| GOAL OF THE EXERCISE |
Which lines in the entries below contain the string "stat"? Return each such line in full.

START DATA RECORDS

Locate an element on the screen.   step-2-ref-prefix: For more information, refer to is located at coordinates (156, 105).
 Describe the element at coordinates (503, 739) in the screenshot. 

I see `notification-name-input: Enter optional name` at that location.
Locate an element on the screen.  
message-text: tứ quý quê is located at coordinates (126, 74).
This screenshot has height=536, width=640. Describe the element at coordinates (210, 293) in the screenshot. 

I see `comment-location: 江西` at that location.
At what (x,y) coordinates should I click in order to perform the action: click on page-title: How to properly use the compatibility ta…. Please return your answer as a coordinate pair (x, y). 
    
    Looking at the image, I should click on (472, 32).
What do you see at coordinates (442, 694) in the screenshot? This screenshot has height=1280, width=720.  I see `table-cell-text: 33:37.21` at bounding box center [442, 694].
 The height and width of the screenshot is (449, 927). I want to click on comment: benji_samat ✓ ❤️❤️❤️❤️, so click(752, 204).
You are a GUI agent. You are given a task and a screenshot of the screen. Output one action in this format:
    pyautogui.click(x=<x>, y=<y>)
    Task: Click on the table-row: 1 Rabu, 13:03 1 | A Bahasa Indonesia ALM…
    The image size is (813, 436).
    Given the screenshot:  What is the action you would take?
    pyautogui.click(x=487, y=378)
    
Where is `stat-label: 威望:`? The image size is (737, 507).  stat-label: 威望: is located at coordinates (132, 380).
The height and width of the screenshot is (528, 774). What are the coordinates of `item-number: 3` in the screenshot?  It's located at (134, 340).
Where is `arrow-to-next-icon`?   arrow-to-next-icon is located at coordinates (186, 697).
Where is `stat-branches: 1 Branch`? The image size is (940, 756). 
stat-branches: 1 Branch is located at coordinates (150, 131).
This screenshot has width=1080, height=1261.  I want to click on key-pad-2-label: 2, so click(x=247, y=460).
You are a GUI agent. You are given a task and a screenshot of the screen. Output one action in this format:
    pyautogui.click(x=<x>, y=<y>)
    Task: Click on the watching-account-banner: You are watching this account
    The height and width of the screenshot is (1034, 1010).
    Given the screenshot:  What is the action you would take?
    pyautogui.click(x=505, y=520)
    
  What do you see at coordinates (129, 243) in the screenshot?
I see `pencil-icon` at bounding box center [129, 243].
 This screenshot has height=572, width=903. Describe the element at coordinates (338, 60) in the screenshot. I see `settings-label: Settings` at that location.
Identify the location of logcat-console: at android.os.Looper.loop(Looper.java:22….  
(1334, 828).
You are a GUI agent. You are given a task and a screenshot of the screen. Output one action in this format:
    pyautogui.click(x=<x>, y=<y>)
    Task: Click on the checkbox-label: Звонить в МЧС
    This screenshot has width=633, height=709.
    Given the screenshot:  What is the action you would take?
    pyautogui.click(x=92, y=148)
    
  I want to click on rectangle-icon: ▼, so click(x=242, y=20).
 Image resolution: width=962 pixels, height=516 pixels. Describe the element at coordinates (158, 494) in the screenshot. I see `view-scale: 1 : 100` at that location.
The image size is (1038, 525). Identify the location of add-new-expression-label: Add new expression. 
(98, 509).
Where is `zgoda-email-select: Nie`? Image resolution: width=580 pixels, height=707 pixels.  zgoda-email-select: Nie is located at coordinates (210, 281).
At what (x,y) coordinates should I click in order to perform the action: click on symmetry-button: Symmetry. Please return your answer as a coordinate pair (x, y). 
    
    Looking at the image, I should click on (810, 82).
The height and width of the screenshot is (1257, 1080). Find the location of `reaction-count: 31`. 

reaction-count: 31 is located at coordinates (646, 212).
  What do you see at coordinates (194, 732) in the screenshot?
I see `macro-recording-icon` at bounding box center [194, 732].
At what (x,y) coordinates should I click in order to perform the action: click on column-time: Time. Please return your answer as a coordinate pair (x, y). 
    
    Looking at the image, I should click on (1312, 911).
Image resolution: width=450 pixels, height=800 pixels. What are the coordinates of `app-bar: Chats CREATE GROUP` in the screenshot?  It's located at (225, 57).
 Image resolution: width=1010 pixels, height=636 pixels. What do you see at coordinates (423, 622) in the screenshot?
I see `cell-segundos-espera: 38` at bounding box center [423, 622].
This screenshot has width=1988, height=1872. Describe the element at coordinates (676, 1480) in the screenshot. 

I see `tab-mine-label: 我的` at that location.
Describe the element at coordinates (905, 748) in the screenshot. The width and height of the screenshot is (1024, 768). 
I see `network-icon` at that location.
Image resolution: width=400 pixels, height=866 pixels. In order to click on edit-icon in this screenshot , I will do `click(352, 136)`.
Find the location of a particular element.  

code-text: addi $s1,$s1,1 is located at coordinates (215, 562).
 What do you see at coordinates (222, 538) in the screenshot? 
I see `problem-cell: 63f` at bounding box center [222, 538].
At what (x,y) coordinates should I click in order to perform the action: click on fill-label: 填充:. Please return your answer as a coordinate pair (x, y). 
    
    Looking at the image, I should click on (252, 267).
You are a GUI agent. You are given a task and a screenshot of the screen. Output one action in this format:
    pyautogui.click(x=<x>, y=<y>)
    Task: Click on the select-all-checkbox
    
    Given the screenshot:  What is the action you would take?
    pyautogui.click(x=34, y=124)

END DATA RECORDS

| OUTPUT |
Where is `stat-label: 威望:`? The image size is (737, 507).  stat-label: 威望: is located at coordinates (132, 380).
Where is `stat-branches: 1 Branch`? The image size is (940, 756). 
stat-branches: 1 Branch is located at coordinates (150, 131).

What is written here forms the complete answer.